[Data records]
=== Section Start ===

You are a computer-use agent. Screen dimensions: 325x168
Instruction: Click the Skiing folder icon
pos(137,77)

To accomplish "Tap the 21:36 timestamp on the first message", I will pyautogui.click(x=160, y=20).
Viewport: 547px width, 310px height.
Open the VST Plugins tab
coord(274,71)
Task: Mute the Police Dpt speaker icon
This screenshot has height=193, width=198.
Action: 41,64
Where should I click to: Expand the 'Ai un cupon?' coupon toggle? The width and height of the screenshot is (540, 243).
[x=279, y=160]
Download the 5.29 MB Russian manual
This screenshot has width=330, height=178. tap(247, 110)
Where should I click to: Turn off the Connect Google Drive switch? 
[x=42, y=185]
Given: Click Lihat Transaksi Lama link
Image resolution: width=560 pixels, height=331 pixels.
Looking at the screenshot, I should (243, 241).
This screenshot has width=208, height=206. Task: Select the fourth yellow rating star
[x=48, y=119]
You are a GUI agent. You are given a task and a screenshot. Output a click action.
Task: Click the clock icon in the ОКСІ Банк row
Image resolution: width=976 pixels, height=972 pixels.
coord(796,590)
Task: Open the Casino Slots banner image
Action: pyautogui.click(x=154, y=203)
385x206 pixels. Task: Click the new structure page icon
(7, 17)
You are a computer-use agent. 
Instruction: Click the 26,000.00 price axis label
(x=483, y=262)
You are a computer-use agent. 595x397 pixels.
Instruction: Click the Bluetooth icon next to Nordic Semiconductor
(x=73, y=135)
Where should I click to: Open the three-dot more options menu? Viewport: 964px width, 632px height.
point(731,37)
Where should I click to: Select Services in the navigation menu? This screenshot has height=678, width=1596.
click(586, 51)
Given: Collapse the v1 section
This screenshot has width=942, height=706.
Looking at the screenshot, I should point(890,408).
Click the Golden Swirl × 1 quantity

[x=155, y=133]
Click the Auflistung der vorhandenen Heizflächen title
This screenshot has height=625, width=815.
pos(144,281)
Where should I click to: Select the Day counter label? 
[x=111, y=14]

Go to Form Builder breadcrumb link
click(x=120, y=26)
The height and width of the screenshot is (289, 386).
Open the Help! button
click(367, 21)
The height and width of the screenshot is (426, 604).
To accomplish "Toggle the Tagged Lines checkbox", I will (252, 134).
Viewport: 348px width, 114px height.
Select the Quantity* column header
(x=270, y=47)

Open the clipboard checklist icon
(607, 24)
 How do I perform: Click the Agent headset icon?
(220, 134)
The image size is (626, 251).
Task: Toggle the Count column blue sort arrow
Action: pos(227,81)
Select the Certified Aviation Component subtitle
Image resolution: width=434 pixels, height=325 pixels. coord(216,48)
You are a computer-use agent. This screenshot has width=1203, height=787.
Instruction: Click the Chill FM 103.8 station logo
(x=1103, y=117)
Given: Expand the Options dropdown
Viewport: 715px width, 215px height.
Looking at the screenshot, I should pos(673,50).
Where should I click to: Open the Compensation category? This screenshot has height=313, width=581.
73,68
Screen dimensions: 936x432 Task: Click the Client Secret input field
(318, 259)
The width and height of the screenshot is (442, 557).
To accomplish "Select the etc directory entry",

=== Section End ===

**Assignment:** Write out the entries in full, exactly as given.

**Reply:**
You are a computer-use agent. Screen dimensions: 325x168
Instruction: Click the Skiing folder icon
pos(137,77)

To accomplish "Tap the 21:36 timestamp on the first message", I will pyautogui.click(x=160, y=20).
Viewport: 547px width, 310px height.
Open the VST Plugins tab
coord(274,71)
Task: Mute the Police Dpt speaker icon
This screenshot has height=193, width=198.
Action: 41,64
Where should I click to: Expand the 'Ai un cupon?' coupon toggle? The width and height of the screenshot is (540, 243).
[x=279, y=160]
Download the 5.29 MB Russian manual
This screenshot has width=330, height=178. tap(247, 110)
Where should I click to: Turn off the Connect Google Drive switch? 
[x=42, y=185]
Given: Click Lihat Transaksi Lama link
Image resolution: width=560 pixels, height=331 pixels.
Looking at the screenshot, I should (243, 241).
This screenshot has width=208, height=206. Task: Select the fourth yellow rating star
[x=48, y=119]
You are a GUI agent. You are given a task and a screenshot. Output a click action.
Task: Click the clock icon in the ОКСІ Банк row
Image resolution: width=976 pixels, height=972 pixels.
coord(796,590)
Task: Open the Casino Slots banner image
Action: pyautogui.click(x=154, y=203)
385x206 pixels. Task: Click the new structure page icon
(7, 17)
You are a computer-use agent. 
Instruction: Click the 26,000.00 price axis label
(x=483, y=262)
You are a computer-use agent. 595x397 pixels.
Instruction: Click the Bluetooth icon next to Nordic Semiconductor
(x=73, y=135)
Where should I click to: Open the three-dot more options menu? Viewport: 964px width, 632px height.
point(731,37)
Where should I click to: Select Services in the navigation menu? This screenshot has height=678, width=1596.
click(586, 51)
Given: Collapse the v1 section
This screenshot has width=942, height=706.
Looking at the screenshot, I should point(890,408).
Click the Golden Swirl × 1 quantity

[x=155, y=133]
Click the Auflistung der vorhandenen Heizflächen title
This screenshot has height=625, width=815.
pos(144,281)
Where should I click to: Select the Day counter label? 
[x=111, y=14]

Go to Form Builder breadcrumb link
click(x=120, y=26)
The height and width of the screenshot is (289, 386).
Open the Help! button
click(367, 21)
The height and width of the screenshot is (426, 604).
To accomplish "Toggle the Tagged Lines checkbox", I will (252, 134).
Viewport: 348px width, 114px height.
Select the Quantity* column header
(x=270, y=47)

Open the clipboard checklist icon
(607, 24)
 How do I perform: Click the Agent headset icon?
(220, 134)
The image size is (626, 251).
Task: Toggle the Count column blue sort arrow
Action: pos(227,81)
Select the Certified Aviation Component subtitle
Image resolution: width=434 pixels, height=325 pixels. coord(216,48)
You are a computer-use agent. This screenshot has width=1203, height=787.
Instruction: Click the Chill FM 103.8 station logo
(x=1103, y=117)
Given: Expand the Options dropdown
Viewport: 715px width, 215px height.
Looking at the screenshot, I should pos(673,50).
Where should I click to: Open the Compensation category? This screenshot has height=313, width=581.
73,68
Screen dimensions: 936x432 Task: Click the Client Secret input field
(318, 259)
The width and height of the screenshot is (442, 557).
To accomplish "Select the etc directory entry",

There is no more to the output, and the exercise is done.